Snow may be a beautiful addition to the season, especially in the lead up to the holidays, but it can be the root cause of a lot of wintertime frustrations, and it’s not limited to how many times you have to break out the shovel — or snow blower if you’re lucky. Snow can have a profound effect on the trees growing across this great city.

Though by no means the first snowfall of the season (we all remember October’s surprise storm), January’s flurries are here to stay. Unfortunately, it only marks just one of many winter storms in our future. Since there’s a lot more where that came from, now is the perfect time to go over some simple winter tips on how to protect your trees and property this winter.

Let Fallen Snow Lie — As the centimetres begin to accumulate, your trees may begin to bend, droop, or otherwise distort under the weight of snow and ice. Your first instinct may be to help your trees by shaking snow from its struggling branches, but we suggest you keep your hands to yourself. Though it may seem like you’re doing your trees a favour, you may actually cause more damage. The cold winter air causes branches to become brittle. In some cases it can cause small breakages that have a larger collective impact on its circulatory system. In the worst case scenario you can break a limb clean off.

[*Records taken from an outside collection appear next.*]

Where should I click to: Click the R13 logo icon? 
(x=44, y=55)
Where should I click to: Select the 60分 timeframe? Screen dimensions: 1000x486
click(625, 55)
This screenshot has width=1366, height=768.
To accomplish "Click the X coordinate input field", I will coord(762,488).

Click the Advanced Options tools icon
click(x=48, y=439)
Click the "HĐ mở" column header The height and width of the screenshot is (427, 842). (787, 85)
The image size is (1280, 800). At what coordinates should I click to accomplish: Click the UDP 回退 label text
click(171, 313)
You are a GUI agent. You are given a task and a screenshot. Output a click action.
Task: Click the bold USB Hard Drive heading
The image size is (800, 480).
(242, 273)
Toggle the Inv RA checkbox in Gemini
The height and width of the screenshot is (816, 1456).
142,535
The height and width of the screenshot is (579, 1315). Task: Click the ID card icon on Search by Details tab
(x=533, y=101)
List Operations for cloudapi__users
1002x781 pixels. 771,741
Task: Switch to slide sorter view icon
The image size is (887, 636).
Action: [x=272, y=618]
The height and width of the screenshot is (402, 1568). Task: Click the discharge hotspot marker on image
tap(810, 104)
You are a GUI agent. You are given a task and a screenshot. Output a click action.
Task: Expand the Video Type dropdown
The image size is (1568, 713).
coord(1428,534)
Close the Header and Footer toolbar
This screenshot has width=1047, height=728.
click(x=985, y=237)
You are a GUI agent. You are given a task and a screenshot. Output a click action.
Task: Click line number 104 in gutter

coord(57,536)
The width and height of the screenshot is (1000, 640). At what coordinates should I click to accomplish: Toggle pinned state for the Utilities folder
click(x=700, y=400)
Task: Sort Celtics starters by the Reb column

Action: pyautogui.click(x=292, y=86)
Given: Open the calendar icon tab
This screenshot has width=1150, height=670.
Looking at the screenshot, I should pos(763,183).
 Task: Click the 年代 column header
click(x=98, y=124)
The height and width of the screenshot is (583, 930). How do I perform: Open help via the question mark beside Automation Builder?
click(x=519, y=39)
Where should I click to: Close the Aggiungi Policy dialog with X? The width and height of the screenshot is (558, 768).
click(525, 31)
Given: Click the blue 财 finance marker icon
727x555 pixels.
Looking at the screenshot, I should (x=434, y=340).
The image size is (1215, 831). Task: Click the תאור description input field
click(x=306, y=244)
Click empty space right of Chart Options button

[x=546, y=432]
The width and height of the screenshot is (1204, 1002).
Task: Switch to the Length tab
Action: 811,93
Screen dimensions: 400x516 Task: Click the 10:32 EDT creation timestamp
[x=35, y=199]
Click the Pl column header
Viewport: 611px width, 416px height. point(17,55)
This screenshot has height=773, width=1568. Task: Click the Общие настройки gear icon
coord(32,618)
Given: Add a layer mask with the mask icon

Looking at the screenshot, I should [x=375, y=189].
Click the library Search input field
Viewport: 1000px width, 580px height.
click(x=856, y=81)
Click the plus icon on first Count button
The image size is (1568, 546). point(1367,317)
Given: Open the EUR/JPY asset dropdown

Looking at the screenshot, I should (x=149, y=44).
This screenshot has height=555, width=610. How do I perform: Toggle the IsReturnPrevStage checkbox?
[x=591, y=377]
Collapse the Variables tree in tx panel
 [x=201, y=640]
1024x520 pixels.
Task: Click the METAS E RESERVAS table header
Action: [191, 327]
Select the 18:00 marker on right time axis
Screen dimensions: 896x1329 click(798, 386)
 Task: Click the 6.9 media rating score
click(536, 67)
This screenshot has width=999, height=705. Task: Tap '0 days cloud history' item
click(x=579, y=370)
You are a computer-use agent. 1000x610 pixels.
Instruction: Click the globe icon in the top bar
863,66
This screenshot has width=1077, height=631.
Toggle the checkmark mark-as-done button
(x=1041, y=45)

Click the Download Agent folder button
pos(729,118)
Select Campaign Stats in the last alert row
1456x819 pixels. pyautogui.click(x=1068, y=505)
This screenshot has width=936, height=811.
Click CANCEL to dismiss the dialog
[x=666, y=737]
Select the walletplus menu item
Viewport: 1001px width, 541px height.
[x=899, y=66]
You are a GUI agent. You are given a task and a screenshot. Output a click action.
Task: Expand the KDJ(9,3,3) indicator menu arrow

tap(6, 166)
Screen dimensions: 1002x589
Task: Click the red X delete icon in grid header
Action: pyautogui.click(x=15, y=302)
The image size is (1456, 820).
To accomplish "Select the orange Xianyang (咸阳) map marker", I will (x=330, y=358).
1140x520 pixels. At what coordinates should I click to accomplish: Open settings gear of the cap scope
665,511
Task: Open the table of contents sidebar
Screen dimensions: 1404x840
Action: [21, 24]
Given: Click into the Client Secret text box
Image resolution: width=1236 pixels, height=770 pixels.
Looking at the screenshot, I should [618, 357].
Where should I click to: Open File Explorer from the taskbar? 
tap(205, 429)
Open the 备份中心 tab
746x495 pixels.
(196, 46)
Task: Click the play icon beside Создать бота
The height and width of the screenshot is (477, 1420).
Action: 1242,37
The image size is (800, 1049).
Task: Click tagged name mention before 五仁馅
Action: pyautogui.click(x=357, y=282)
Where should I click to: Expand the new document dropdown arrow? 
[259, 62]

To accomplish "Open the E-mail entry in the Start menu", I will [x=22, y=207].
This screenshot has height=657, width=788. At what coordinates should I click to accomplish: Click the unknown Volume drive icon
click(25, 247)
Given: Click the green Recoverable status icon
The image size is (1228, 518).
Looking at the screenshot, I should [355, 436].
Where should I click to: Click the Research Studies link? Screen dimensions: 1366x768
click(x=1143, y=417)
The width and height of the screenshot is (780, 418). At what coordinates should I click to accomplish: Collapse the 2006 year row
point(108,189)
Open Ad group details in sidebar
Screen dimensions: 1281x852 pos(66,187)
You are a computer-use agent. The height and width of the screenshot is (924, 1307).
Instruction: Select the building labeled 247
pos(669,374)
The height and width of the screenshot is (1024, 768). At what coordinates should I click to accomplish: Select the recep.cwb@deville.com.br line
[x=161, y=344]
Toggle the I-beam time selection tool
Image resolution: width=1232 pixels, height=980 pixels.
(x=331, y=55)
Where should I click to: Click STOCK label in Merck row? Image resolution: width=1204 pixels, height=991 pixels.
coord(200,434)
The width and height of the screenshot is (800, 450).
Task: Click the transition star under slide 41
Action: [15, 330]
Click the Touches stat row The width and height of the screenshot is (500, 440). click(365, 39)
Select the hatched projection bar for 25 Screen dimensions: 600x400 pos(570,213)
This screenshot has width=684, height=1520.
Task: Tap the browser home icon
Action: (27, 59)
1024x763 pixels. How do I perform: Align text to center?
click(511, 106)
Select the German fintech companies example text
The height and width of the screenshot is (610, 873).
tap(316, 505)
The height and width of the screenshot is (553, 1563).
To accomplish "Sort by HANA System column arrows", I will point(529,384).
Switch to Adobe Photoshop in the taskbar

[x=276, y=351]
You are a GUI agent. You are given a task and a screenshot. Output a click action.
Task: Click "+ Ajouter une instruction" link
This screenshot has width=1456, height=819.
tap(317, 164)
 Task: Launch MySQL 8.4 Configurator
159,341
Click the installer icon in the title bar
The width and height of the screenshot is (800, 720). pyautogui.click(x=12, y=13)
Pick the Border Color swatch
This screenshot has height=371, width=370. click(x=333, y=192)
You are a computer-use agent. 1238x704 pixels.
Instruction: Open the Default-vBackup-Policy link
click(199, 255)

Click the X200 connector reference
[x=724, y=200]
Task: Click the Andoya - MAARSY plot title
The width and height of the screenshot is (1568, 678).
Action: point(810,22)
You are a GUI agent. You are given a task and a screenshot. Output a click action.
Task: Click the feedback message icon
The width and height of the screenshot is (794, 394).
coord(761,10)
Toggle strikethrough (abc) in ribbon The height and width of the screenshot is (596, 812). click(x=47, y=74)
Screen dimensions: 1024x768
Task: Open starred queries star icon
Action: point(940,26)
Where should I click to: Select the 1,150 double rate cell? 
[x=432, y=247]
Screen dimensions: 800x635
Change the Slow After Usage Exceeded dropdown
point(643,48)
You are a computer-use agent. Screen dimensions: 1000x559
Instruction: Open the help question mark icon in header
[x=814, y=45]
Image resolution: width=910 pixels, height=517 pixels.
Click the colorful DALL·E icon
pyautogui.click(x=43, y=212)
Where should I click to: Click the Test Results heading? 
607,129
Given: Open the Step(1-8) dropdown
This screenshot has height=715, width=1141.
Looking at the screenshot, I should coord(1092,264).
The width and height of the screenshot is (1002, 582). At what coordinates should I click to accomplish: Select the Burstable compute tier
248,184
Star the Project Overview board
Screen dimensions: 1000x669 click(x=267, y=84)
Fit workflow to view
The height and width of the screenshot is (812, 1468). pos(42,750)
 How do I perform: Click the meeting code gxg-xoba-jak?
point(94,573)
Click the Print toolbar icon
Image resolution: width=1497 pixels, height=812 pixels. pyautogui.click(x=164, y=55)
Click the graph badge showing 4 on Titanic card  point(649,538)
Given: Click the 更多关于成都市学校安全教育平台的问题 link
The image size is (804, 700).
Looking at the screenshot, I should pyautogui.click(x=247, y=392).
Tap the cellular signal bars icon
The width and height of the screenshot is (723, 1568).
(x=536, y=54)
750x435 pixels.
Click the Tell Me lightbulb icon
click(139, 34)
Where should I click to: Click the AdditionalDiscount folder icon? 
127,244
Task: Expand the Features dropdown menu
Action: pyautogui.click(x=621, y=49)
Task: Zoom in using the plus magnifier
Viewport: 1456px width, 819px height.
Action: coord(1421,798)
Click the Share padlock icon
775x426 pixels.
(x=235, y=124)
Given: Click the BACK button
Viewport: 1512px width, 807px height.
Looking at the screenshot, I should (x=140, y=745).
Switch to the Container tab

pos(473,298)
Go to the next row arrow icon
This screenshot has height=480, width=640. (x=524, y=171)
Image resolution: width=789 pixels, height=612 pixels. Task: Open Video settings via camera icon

Let the Experts Remove Problem Branches — In the above scenario, accidentally breaking off a weakened branch may sound like an added bonus. After all, you’re eliminating a limb that may fall onto visitors or your home later on in the season. Branches at risk of breaking off from the rest of the tree pose a significant danger you should never ignore; however, there’s a right and wrong way to eliminate this threat. Solving the issue by breaking or ripping off a branch will only cause new ones in the springtime, as the tree will have difficulty healing from this traumatic wound. Our crew of ISA-certified arborists are trained to make the correct cut every time. We perform expert pruning so that the tree can heal better during the winter and grow properly in the spring.

Arrange a Quick Consultation before Too Much Snow Falls — Weakened branches aren’t the only defects that can be exacerbated by winter storms. Large cracks in the bark can eventually spread deeper into the tree; disease can damage its root system, limiting its growth and increasing its chances of blowing over; and poor tree structure can result in overall weakness or imbalance in its architecture. A quick visit from one of our arborists will reveal if any of these issues are affecting the trees on your property, and we’ll give you a time line of when to treat them. If we think your tree can’t make it through the season, we’ll suggest immediate care, but some things can wait until spring.

Winter might not be your favourite time of the year, but for us here at Chipps, it’s just another season that we get to service the trees in the Greater Edmonton Area. We don’t just outfit our crews with top of the line, low-impact rigging equipment. We also make sure everyone on our team is dressed properly for the season. That means we’re ready to take on winter-time pruning and tree removal when the wind chill is at its worst. That’s just a part of winter in Edmonton and our jobs as the city’s arborists!